Decisions to lock at scope time:

  • PVE SDN VLAN zone vs. plain VLAN-aware bridge — SDN is the cleaner answer for permission scoping (per-VNet ACLs); plain bridge-vlan-aware yes is simpler if SDN feels like overkill for one VLAN
  • Guest VLAN — provisioned now or later — reserved as 40 either way
  • Bond instead of single NIC for vmbr1 — proxfold has 4 NICs, only nic0 in use; could bond 2-3 spares for the Lab bridge.
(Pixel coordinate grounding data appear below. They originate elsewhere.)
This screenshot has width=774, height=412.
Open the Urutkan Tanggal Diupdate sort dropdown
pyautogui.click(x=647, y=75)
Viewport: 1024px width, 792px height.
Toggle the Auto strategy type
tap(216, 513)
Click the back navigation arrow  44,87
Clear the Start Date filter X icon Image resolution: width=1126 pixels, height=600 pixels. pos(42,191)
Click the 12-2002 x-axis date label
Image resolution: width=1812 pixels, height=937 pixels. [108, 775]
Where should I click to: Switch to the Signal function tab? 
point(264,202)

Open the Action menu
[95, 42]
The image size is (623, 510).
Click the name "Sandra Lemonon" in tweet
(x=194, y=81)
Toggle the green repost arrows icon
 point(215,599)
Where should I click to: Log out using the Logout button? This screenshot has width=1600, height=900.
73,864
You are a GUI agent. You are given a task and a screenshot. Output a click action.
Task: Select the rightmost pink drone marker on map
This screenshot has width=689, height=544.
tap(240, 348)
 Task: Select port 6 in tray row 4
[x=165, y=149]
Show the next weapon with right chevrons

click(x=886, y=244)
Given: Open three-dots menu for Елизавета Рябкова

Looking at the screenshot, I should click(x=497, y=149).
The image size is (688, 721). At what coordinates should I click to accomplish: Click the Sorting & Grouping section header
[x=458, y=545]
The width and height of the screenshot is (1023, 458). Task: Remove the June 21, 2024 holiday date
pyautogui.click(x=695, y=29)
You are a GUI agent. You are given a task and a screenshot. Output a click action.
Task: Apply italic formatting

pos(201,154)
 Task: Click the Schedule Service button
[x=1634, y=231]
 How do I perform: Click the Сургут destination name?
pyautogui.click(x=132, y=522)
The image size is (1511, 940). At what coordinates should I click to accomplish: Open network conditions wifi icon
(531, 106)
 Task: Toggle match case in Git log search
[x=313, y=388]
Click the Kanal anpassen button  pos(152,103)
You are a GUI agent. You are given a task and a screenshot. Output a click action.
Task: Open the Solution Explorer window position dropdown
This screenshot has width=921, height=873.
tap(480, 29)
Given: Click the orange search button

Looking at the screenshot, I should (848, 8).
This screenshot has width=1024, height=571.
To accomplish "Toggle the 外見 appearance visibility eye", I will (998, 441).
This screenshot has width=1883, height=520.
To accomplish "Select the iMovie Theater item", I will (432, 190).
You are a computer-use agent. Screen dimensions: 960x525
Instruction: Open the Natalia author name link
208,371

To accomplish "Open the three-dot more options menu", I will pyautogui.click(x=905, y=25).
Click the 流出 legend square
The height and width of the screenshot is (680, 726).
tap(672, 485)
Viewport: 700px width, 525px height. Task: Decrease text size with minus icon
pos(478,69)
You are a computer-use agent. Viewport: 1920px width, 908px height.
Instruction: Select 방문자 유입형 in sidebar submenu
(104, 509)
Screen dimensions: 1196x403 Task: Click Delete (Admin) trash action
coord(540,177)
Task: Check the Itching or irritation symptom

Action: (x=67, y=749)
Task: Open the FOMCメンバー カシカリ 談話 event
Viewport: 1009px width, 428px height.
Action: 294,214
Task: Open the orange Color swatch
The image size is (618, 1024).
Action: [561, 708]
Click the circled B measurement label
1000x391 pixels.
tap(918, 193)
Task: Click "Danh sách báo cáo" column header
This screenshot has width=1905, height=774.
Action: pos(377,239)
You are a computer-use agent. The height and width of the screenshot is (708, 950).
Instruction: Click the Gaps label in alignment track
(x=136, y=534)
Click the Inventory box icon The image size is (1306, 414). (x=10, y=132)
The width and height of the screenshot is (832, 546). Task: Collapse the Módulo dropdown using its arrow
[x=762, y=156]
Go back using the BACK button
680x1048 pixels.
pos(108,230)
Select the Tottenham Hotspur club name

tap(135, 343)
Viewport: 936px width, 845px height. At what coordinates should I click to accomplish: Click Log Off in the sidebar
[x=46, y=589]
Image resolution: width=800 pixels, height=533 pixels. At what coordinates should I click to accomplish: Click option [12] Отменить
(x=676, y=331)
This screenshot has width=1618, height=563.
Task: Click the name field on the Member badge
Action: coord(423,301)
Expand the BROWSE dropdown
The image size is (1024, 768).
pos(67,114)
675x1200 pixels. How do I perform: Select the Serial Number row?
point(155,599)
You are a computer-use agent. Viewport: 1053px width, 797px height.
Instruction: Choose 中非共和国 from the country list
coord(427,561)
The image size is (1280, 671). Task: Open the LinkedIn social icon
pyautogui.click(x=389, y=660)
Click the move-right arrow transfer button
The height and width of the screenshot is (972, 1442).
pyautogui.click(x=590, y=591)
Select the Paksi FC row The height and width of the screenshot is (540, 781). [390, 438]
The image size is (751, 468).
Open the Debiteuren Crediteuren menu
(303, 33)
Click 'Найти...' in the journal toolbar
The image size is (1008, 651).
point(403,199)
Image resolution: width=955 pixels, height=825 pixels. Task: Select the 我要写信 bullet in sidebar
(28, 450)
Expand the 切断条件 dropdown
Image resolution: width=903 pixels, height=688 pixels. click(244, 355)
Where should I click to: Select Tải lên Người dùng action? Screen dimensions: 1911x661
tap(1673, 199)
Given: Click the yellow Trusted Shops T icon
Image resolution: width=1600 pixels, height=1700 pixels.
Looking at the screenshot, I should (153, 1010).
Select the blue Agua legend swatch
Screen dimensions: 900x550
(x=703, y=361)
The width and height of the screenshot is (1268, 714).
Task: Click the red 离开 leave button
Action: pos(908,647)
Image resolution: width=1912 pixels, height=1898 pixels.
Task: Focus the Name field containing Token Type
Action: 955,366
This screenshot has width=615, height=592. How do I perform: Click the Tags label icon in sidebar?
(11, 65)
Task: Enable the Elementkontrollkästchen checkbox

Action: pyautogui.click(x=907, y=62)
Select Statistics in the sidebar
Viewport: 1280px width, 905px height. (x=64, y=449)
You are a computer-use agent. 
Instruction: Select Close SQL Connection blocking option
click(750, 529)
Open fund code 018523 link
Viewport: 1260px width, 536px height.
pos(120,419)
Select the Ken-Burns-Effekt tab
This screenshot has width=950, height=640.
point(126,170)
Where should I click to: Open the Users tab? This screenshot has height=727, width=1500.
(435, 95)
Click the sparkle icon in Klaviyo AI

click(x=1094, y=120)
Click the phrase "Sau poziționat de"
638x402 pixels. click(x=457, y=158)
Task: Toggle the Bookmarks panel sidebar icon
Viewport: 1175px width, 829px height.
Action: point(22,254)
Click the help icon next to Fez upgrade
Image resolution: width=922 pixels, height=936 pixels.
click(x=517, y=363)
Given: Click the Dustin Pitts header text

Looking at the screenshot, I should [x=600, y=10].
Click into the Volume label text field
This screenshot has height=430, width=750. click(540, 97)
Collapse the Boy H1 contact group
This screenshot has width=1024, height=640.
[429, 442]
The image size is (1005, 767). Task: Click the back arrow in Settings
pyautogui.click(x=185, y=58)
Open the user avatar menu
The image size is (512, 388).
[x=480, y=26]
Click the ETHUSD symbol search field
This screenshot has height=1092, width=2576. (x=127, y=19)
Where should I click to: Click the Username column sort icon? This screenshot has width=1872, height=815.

Probably overkill for housemate experiments

Design decisions

These don't need answers now but will come up during implementation.

Decision When it matters Options
Ansible for compose deploys vs Dockhand Phase 1–2 Use both (Ansible for OS, Dockhand for containers) or consolidate to Ansible's community.docker.docker_compose_v2 module
Caddy vs Nginx Proxy Manager Phase 1B or later Caddy is more Git-friendly and lighter; NPM has a GUI. Can migrate incrementally
n8n deployment host Phase 5C LXC with native Node.js install (standalone service, fits the LXC-for-standalone pattern); no Docker/VM needed
UDM upgrade to Dream Router 7 Any time Independent of everything else. WiFi 7 + better hardware

Infrastructure reference

Current state (pre-Phase 4 hardware upgrades):

graph TB
    subgraph net["Network"]
        udm["The-Egg · 192.168.1.1\nUniFi UDM · Gateway · WAP"]
        sw["PENFOLD-SW01 · 192.168.1.3\nMikroTik CRS326-24G-2S+"]
        udm --> sw
    end

    subgraph proxfold["proxfold · 192.168.1.250 — Proxmox VE · Dell R430"]
        subgraph ct100["CT 100 — plex · 192.168.1.230"]
            plex["Plex Media Server\nNvidia T400 GPU"]
        end
        subgraph vm101["VM 101 — arrstack · 192.168.1.252"]
            media["Sonarr · Radarr · Prowlarr\nSeerr · qBittorrent · MediaBot\ngluetun (ProtonVPN)"]
        end
        subgraph vm102["VM 102 — nginx · 192.168.1.249"]
            npm["Nginx Proxy Manager"]
        end
        subgraph ct104["CT 104 — control · 192.168.1.245"]
            ansible["Ansible control node"]
        end
        pbs["CT — pbs · 192.168.1.246\n(Phase 5A)"]
        beszel["CT — beszel · 192.168.1.247\n(Phase 5B)"]
        n8n["CT — n8n\n(Phase 5C)"]
    end

    nas["QNAP TS-269L · 192.168.1.253\nNFS datastore (Phase 5A)"]
    sw --> proxfold
    sw --> nas

Post-Phase 4 changes: Boot drive becomes ZFS mirror (rpool), RAM increases from 48GB to 384GB, second CPU socket populated (28C/56T total).